AT 8 a.m. in Kinsale, Co Cork, yesterday Dick Spring was not getting involved in the Bruton Ahern bun fight. But by 3.30 p.m. when he held his press conference in Cork, things had changed.
He supported the Taoiseach's assessment of Mr Ahern because questions needed to be answered and the Opposition leader needed to come out of hiding. Mr Ahern, said Mr Spring, was having a soundbite campaign, bobbing around the State. But that was no substitute for substantive debate.
It appears that the Tanaiste and the Taoiseach agree Mr Ahern will be the target for the rest of this election campaign.
Earlier in the day, Mr Bernard Allen, the Minister of State for Sport, rang local radio in Cork to say that Mr Bruton's remarks on Mr Ahern's fitness for office were not personalised insults but an objective assessment.
Mr Spring had also come around to this view. "Urgent answers are needed to pressing questions. Bertie's campaign is beginning to be increasingly reminiscent of the style that President Reagan used to adopt when he didn't want to answer questions, pretending not to hear them ...
"I said last week, and I repeat, that any combination of his policies with those of the PDs would lead to a meltdown in public and community services. It will not be possible to retain a civilised approach to community life if all of Ireland's resources are to be devoted to huge tax reductions for people who are already better off."
The election campaign, Mr Spring added, had not been reduced to a slagging match between the Rainbow Coalition and the potential opposition government.
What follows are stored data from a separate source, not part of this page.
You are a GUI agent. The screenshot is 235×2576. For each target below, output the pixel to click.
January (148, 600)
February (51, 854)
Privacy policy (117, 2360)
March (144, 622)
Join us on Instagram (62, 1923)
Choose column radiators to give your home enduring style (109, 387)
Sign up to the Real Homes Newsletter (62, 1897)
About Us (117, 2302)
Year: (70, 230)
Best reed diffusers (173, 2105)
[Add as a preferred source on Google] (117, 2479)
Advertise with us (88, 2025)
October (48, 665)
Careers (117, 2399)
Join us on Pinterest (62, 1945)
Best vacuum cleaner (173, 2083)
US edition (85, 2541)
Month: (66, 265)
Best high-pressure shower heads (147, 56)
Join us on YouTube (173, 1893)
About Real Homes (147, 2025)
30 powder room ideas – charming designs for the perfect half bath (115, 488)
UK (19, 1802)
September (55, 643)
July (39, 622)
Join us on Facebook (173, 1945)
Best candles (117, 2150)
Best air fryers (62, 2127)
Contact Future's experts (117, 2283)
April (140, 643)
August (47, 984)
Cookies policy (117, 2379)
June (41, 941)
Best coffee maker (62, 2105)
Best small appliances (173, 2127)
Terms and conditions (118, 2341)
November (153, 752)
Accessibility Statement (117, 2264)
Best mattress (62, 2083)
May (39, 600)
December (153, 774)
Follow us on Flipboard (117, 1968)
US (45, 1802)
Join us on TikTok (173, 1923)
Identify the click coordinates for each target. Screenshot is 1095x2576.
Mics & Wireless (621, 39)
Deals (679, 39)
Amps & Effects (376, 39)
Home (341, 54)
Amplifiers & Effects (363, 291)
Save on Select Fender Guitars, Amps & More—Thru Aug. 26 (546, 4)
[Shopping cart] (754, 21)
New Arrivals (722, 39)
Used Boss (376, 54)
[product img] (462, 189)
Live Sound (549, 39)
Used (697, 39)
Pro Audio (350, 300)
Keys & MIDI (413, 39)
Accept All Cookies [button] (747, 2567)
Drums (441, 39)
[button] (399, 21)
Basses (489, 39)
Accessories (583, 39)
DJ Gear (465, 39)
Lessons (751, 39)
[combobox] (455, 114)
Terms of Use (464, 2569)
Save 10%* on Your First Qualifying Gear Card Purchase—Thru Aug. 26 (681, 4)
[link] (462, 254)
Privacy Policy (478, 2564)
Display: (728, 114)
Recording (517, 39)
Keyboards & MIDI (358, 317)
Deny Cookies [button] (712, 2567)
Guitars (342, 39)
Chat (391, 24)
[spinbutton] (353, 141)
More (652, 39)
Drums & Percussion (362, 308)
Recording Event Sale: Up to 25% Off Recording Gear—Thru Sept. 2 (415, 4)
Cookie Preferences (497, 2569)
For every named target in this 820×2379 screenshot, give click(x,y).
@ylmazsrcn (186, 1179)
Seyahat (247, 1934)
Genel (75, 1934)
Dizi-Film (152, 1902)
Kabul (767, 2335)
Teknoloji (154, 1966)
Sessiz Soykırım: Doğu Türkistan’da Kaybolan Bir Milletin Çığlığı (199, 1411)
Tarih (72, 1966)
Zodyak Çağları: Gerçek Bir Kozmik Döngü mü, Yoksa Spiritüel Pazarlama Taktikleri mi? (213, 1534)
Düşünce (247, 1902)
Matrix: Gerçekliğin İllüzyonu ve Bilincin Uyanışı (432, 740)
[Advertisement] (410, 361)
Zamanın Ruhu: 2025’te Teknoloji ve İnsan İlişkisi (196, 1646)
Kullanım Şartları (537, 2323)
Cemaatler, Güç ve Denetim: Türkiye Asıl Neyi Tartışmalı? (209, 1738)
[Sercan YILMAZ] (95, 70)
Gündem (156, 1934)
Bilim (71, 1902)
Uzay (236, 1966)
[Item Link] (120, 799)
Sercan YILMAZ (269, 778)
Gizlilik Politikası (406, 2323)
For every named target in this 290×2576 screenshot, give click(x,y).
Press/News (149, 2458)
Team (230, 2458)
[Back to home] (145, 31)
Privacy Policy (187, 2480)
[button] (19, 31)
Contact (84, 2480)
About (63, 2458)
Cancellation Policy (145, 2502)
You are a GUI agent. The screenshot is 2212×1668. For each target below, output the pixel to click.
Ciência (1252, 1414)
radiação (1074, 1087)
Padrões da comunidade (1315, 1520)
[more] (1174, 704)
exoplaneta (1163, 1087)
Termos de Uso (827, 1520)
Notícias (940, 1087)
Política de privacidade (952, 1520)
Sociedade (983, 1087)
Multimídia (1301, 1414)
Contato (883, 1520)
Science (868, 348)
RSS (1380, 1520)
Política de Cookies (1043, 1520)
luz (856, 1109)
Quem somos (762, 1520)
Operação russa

But there were serious questions to be answered by both Mr Ahern and Ms Harney and there wasn't much time left for them to do it.
He wanted to know where Mr Ahern stood on the privatisation of the VHI and a host of other companies and services, as proposed by the PDs.
It was time, the Tanaiste said, "for Bertie to stop running". The Republic could not risk a return to the two tier Thatcherite society so favoured by the PDs and daily reassurances from Mr Ahern about how harmless Mary Harney really was ignored at least one other question of some importance.
That question was, he continued, the hiding place of Michael McDowell. Mr Spring wanted to know why the strident Mr McDowell had apparently disappeared from view during the campaign, whether he would be Mr Ahern's Minister for Finance in a Fianna Fail/PD coalition, and whether we would see him again before polling day.